I've been playing around with the tf.gradients() function and came across a behavior I didn't expect. Namely it seems to be unable to calculate the gradient of a sliced Variable. I put together a example, that hopefully shows what I mean:
import tensorflow as tf
a = tf.Variable([1.0])
b = tf.Variable([1.0])
c = tf.concat(0, [a, b])
print(c) # >Tensor("concat:0", shape=(2,), dtype=float32)
grad_full = tf.gradients(c, c)
grad_slice1 = tf.gradients(c, a)
grad_slice2 = tf.gradients(c, c[:, ]) # --> Here the gradient is None
grad_slice3 = tf.gradients(c, c[0, ]) # --> Here the gradient is None
print(grad_full) # >[<tf.Tensor 'gradients/Fill:0' shape=(2,) dtype=float32>]
print(grad_slice1) # >[<tf.Tensor 'gradients_1/concat_grad/Slice:0' shape=(1,) dtype=float32>]
print(grad_slice2) # >[None]
print(grad_slice3) # >[None]
sess = tf.Session()
sess.run(tf.initialize_all_variables())
grad_full_v, grad_slice_v = sess.run([grad_full[0], grad_slice1[0]])
print(grad_full_v) # >[ 1. 1.]
print(grad_slice_v) # >[ 1.]
My questions are:
1) Do I use the tf.gradients() function the way it is intended?
2) If so, is there a reason for this behavior?
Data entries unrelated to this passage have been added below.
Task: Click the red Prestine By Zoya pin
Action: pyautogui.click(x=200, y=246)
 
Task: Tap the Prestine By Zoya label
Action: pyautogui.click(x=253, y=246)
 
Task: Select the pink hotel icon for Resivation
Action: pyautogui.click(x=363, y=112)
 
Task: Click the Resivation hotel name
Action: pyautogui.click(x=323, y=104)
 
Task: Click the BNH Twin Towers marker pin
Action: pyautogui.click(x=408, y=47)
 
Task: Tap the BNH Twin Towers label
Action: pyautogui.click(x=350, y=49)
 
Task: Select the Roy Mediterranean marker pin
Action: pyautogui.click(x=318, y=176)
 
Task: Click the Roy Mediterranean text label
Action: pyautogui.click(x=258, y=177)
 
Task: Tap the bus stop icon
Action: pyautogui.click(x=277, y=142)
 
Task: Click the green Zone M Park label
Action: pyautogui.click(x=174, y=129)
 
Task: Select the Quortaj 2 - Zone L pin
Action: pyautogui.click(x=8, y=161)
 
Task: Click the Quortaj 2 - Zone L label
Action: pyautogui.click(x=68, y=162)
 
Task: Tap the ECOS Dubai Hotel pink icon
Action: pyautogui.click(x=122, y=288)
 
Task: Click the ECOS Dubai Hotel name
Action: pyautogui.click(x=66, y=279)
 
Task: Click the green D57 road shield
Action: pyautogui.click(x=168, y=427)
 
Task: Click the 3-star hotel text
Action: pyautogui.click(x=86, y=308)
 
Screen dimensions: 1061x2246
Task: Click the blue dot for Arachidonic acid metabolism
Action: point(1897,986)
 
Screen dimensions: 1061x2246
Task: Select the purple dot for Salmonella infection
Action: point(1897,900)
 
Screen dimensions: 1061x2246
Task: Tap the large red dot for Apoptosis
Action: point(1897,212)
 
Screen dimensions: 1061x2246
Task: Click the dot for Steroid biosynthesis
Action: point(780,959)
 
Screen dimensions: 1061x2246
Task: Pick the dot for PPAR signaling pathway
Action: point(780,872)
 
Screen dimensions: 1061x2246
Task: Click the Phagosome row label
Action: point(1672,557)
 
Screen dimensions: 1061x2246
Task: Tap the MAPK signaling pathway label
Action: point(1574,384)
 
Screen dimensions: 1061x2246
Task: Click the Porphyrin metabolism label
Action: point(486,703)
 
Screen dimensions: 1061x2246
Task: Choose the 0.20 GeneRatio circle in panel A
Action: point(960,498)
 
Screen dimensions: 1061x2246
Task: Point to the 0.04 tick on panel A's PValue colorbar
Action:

In my understanding slicing should not necessarily break the backpropagation.
3) Does that mean I need to avoid slicing within my entire network (or at least for every path from a Variable to the loss)? For example this would mean, that I must not slice the results of a fully connected layer into numerous meaningful parts (Like estimating multiple scalars with one fc layer and then slicing the joint estimation into parts I want to use).
I'm working with Tensorflow 0.11 RC0 build from source on Ubuntu 16 with python 3.5.